Osteoarthritis is characterized by the breakdown of cartilage – the part of a joint that cushions the ends of the bones and allows easy movement. As cartilage deteriorates, bones begin to rub against one another. This can cause stiffness and pain that make it difficult for you to use that joint. Osteoarthritis can also damage ligaments, menisci and muscles. Over the time OA may create a need for joint replacements.
There are two types of OA – primary and secondary. Primary osteoarthritis is generally associated with aging and the “wear and tear of life. The older you are, the more likely you are to have some degree of primary osteoarthritis. However, not everyone gets it -not even the very old. That’s because OA is a disease, and not part of the normal aging process. Secondary osteoarthritis, in contrast, tends to develop relatively early in life, typically 10 or more years after a specific cause, such as an injury or obesity.
Osteoarthritis occurs most often in knees, hips and hands. Other joints, particularly the shoulders, can also be affected. OA rarely affects other joints, except as a result of injury or unusual physical stress.
The pain and stiffness of osteoarthritis can make it difficult to do daily activities including your job, play sports or even get around with ease. That’s why its important to learn all you can about this disease, how it affects you and how to live with it – a process called self management.

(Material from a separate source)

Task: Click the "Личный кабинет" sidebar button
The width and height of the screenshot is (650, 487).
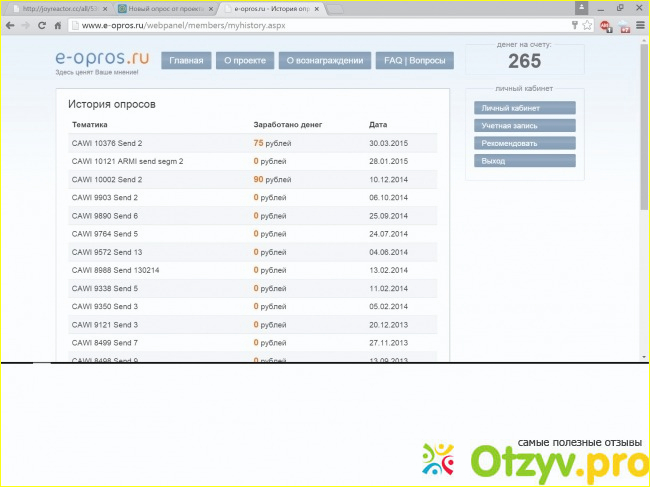Action: (525, 107)
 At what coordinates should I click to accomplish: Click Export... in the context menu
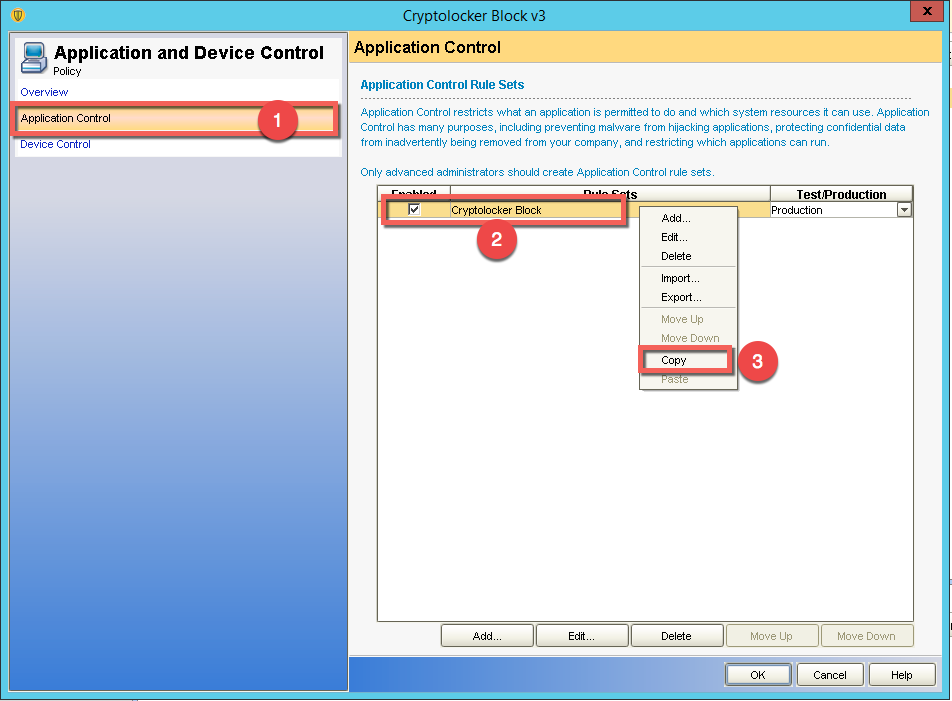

Signs & Symptoms Usually joints affected by osteoarthritis ache or become painful or stiff first thing in the morning, or during or after use. They may also be stiff after periods of inactivity. It’s important to remain physically active despite any initial discomfort you might feel. Exercise keeps joints moving, which helps them stay lubricated. It also builds strength in the muscles surrounding the affected joint, so they can support it.